La plénière du Conseil national de la Transition (CNT), consacrée à l’examen et à l’adoption du projet de Loi de Finances Initiale (LFI) 2026, s’est poursuivie tard dans la soirée du mardi 31 mars au Palais du Peuple. Initialement prévue à 17 heures, la session a débuté à 19h10.
Le rapport de la Commission du Plan, des Affaires Financières et du Contrôle Budgétaire met en lumière un budget de l’État arrêté à 64 181,36 milliards GNF, contre 54 253,26 milliards en 2025, soit une progression de 18,30 %. Ces dépenses représentent 15,98 % du PIB.

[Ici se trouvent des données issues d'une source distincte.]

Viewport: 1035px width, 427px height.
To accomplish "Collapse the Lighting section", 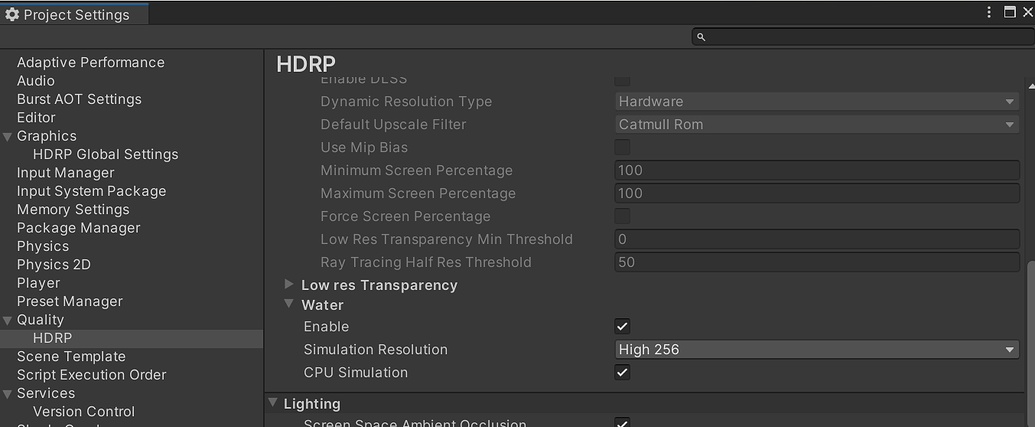I will coord(273,404).
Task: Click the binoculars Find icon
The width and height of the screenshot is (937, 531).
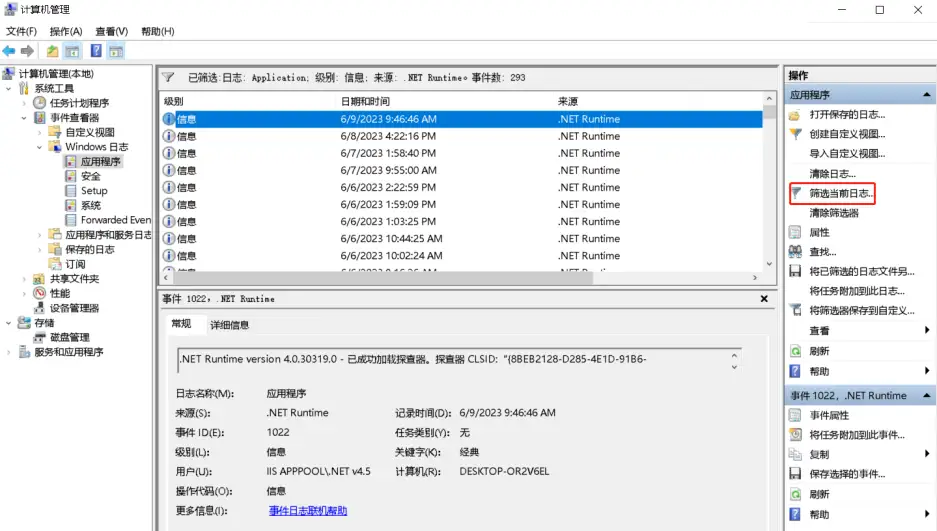Action: click(795, 252)
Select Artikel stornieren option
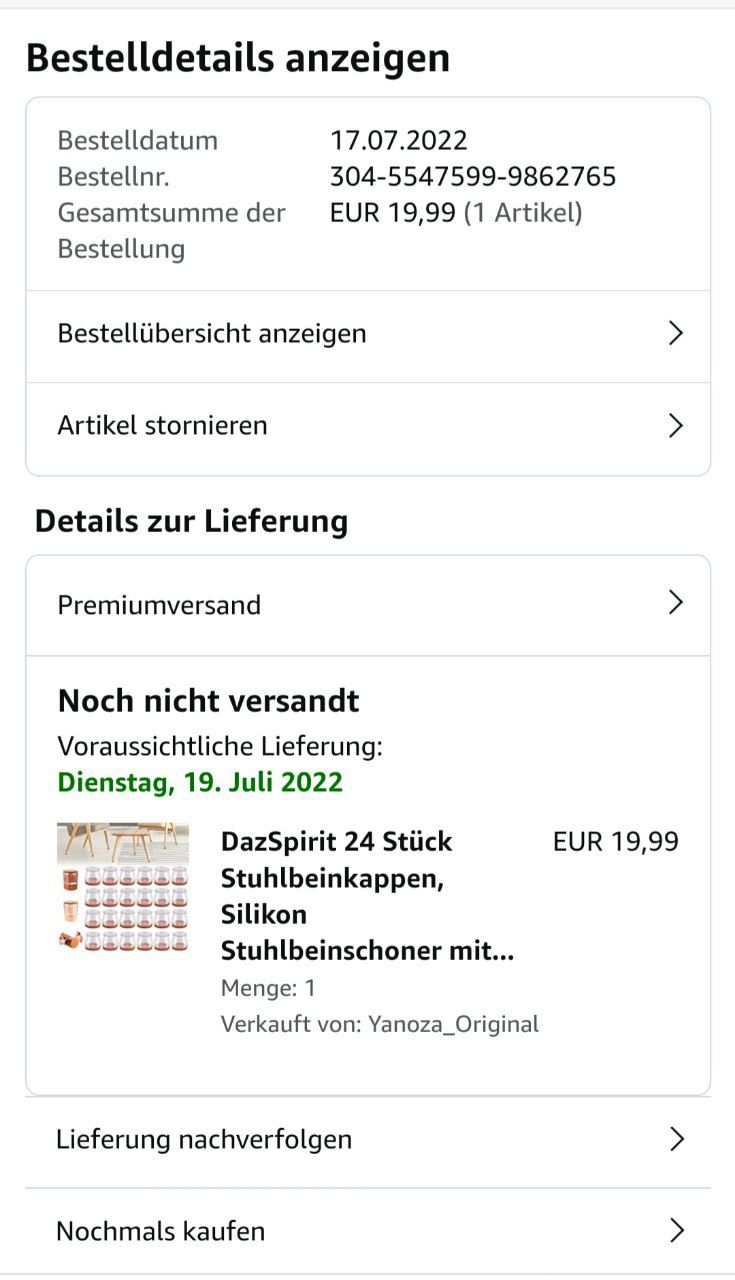This screenshot has height=1280, width=735. pos(163,426)
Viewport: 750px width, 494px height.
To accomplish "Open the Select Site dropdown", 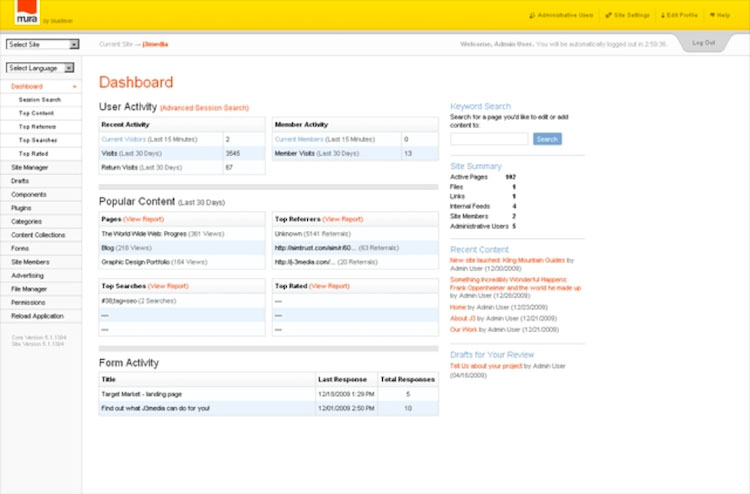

La structure budgétaire révèle une prédominance des dépenses courantes (57,55 %), marquées notamment par la hausse des charges de la dette (+57,20 %) et des dépenses de personnel (+10,29 %). En revanche, les dépenses de transfert enregistrent une légère baisse.
Les dépenses d’investissement connaissent une forte progression de 31,35 %, atteignant 26 218,06 milliards GNF, soit 42,45 % du budget général. Cette orientation traduit la volonté des autorités de renforcer les infrastructures et de soutenir les secteurs prioritaires, notamment l’éducation, la santé et le développement rural.
Malgré un déficit global de 8 323,27 milliards GNF (2,1 % du PIB), l’équilibre budgétaire demeure soutenable grâce à des mécanismes de financement consolidés.